## SOURCE TEXT
Steven is thrilled to be starting his first day as a summer intern at logistics company Accelerate. As he greets the recruiter, she tells him there are three teams that want him, and he gets to have his pick. He’s excited to hear that all three teams are working on big, technically-advanced projects, giving him the opportunities he craves. As he sprints off to meet with the teams, he thinks this is going to be a difficult decision.

Steven eagerly walks into a small conference room to meet the first team, and the half dozen people who greet him seem nice and bright. But a half hour into the discussion, he notices that he feels dull and sluggish. Actually he’s fighting the urge to yawn, so he’s glad when it’s time to move to the second team.

He enthusiastically shakes hands with these team members as he takes a seat in their work area. He no longer has an urge to yawn, but the longer he spends with them, the more he feels anxious and stressed. He recalls the feeling is similar to taking a big test when he hasn’t studied enough. Steven tries to ignore it but he can feel a knot forming in the pit of his stomach.

Feeling less optimistic, he cautiously approaches the third team. Fortunately, after meeting with them for only a few minutes, he notices that he feels centered yet enthusiastic. He can’t quite find the words to explain why, but he excitedly tells the recruiter that he definitely wants to work with the third team.

## WORK TO DO
Extract the intern story in full, word for word, keeping its paragraph breaks. The listing that comes next has no connection to the intern story.

## COLLECTED MATERIAL
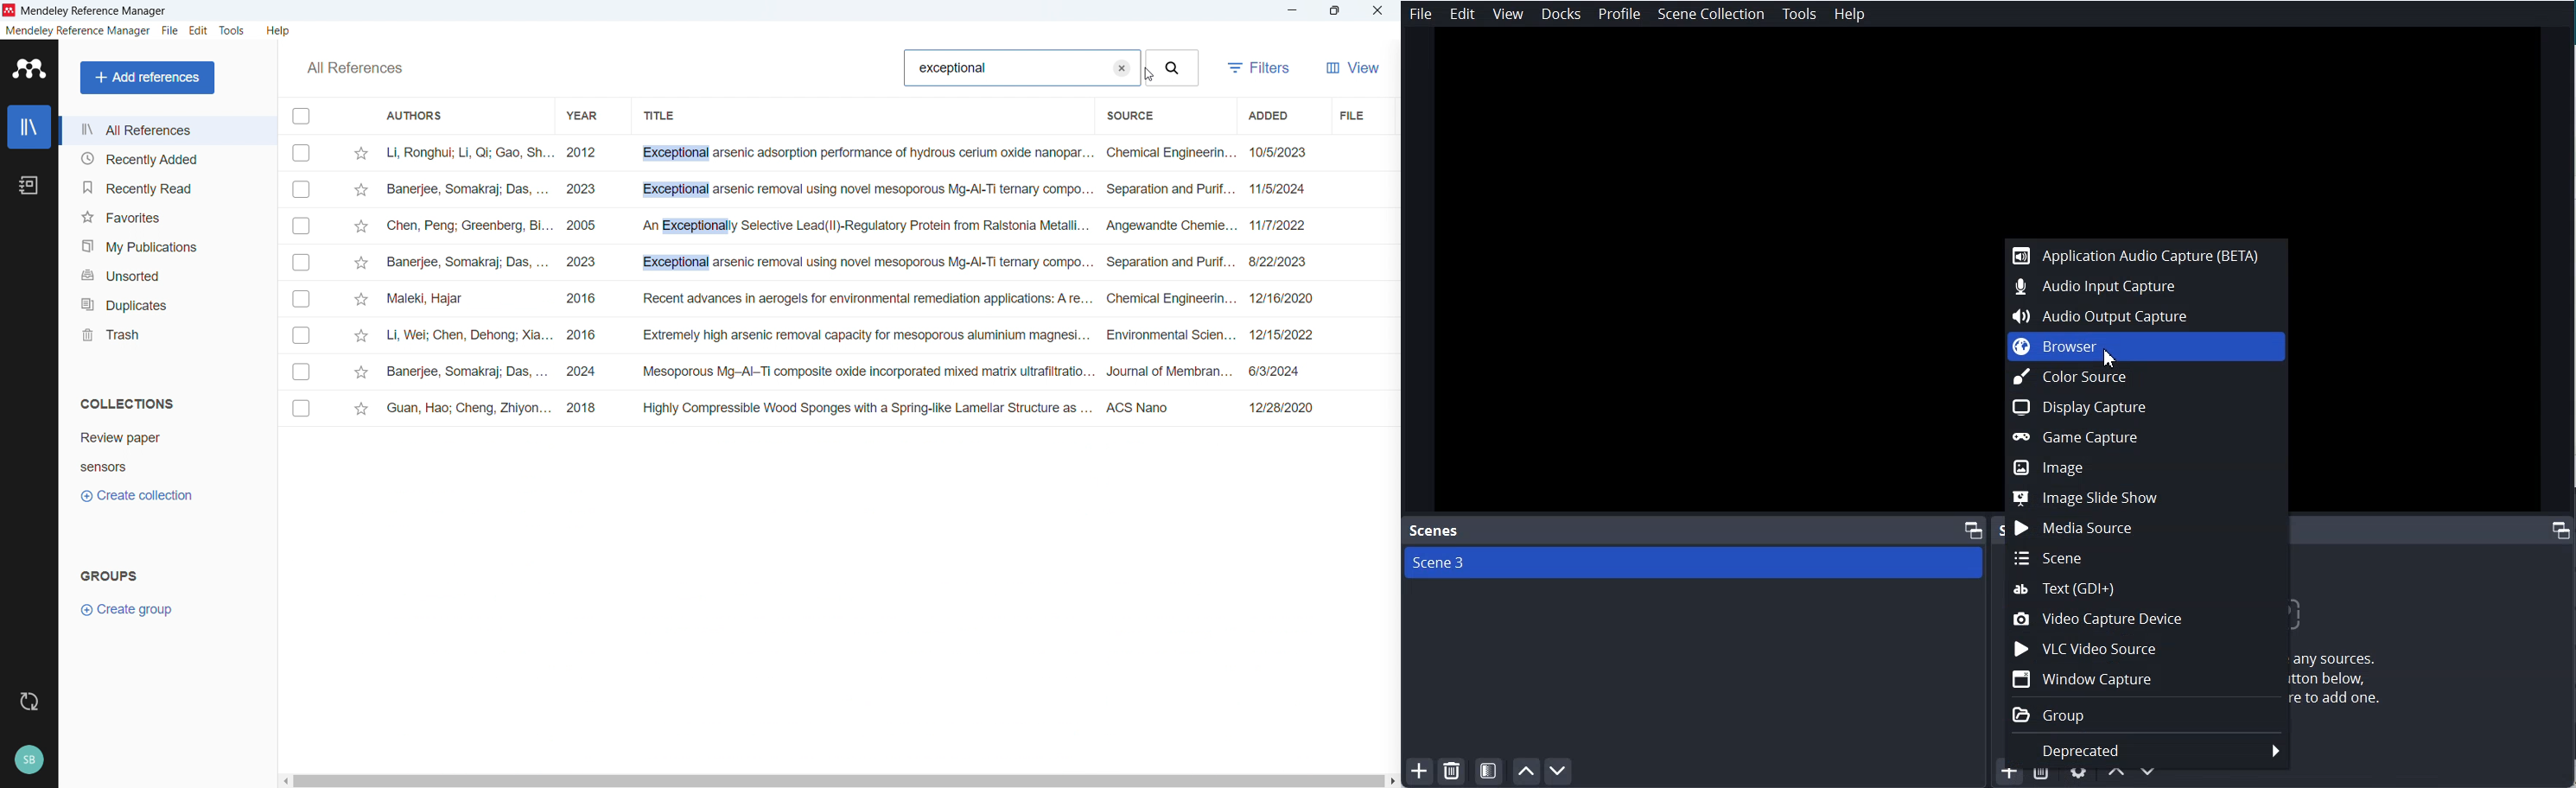 The height and width of the screenshot is (812, 2576). What do you see at coordinates (839, 782) in the screenshot?
I see `Horizontal scroll bar ` at bounding box center [839, 782].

## WRITTEN ANSWER
Steven is thrilled to be starting his first day as a summer intern at logistics company Accelerate. As he greets the recruiter, she tells him there are three teams that want him, and he gets to have his pick. He’s excited to hear that all three teams are working on big, technically-advanced projects, giving him the opportunities he craves. As he sprints off to meet with the teams, he thinks this is going to be a difficult decision.

Steven eagerly walks into a small conference room to meet the first team, and the half dozen people who greet him seem nice and bright. But a half hour into the discussion, he notices that he feels dull and sluggish. Actually he’s fighting the urge to yawn, so he’s glad when it’s time to move to the second team.

He enthusiastically shakes hands with these team members as he takes a seat in their work area. He no longer has an urge to yawn, but the longer he spends with them, the more he feels anxious and stressed. He recalls the feeling is similar to taking a big test when he hasn’t studied enough. Steven tries to ignore it but he can feel a knot forming in the pit of his stomach.

Feeling less optimistic, he cautiously approaches the third team. Fortunately, after meeting with them for only a few minutes, he notices that he feels centered yet enthusiastic. He can’t quite find the words to explain why, but he excitedly tells the recruiter that he definitely wants to work with the third team.